About this audiobook
Macbeth is a tragedy by William Shakespeare, written in the early Jacobean period and first recorded in print in the First Folio of 1623, though generally dated to around 1606. Composed in Early Modern English for the London commercial stage, the play reflects Shakespeare’s mature engagement with questions of sovereignty, legitimacy, and political violence under the reign of James VI and I, whose interests in Scottish history and demonology formed part of the cultural backdrop to its reception. Drawing loosely on chronicle accounts of medieval Scotland, Shakespeare reshapes historical materials into a concentrated drama of ambition and moral collapse, framed by ominous meteorology, martial disorder, and the uncanny interventions of prophetic “weird sisters.”
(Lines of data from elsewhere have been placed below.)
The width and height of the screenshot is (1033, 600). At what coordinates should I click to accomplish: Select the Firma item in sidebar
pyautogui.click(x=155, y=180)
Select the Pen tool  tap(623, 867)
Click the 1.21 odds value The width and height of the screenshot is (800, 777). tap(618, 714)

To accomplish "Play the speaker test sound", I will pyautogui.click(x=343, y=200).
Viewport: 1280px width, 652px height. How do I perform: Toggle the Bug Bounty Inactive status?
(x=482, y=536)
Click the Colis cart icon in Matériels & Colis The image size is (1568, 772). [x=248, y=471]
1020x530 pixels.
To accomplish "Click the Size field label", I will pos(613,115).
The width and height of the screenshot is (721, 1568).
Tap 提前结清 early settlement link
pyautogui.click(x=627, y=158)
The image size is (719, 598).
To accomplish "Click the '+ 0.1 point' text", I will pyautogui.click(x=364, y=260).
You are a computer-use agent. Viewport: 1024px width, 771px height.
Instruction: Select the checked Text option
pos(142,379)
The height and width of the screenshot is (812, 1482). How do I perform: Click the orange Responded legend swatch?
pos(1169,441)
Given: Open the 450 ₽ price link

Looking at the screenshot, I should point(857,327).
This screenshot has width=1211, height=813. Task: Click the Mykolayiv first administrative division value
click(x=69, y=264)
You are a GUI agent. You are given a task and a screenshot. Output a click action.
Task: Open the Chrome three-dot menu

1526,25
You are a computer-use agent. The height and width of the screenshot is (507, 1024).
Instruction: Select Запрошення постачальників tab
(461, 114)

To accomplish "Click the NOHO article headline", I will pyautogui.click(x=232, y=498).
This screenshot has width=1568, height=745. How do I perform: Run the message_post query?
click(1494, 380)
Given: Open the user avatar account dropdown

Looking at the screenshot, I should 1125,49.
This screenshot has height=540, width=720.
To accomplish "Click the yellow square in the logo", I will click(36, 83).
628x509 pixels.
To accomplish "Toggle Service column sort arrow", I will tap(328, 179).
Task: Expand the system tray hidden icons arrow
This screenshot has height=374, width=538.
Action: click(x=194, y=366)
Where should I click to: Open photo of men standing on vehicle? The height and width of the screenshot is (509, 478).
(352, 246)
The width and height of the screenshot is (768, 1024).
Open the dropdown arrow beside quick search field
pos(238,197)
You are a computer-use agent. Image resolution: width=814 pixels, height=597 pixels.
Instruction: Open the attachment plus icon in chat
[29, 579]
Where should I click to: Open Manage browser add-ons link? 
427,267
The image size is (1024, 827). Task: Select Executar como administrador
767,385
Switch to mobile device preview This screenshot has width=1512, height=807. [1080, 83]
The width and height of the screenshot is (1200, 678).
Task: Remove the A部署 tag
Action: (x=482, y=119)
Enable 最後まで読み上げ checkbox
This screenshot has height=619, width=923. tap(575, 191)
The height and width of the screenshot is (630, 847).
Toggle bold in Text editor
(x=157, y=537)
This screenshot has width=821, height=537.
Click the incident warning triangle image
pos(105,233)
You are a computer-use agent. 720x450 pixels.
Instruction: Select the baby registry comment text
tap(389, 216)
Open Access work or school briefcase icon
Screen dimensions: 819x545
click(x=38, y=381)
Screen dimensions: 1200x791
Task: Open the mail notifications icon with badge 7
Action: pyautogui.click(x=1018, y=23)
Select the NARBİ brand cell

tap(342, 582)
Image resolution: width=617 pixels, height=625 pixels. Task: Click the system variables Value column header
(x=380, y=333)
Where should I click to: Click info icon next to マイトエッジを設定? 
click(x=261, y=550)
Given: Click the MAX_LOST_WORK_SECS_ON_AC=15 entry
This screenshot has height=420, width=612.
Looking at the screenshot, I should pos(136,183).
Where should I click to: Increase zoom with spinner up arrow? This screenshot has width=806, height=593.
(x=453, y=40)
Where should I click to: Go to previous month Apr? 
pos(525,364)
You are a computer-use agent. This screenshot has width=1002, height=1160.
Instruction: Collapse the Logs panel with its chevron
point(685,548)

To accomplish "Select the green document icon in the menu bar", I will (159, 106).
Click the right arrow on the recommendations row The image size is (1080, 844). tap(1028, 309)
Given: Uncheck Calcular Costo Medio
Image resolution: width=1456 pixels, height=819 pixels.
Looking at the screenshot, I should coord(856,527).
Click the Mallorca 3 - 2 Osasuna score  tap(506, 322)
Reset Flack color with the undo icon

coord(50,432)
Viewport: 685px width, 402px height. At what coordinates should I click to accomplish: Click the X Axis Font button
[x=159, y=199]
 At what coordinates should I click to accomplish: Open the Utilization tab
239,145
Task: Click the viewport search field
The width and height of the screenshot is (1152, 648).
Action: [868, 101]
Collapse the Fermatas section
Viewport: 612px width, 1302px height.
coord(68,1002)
The tragedy anatomizes the psychological and ethical consequences of regicide, exploring how desire for power corrodes judgment, language, and identity. Through tightly structured scenes of temptation, equivocation, and escalating brutality, the play links the public crisis of tyranny to the private experience of guilt, insomnia, and hallucination, while giving Lady Macbeth a central role in dramatizing the dynamics of persuasion, gendered performance, and conscience. Macbeth’s enduring influence is evident in its archetypal portrayal of overreaching ambition and moral disintegration, its memorable poetic imagery of darkness and blood, and its foundational place in later literary, theatrical, and cinematic treatments of political crime, prophecy, and the fragile legitimacy of rule.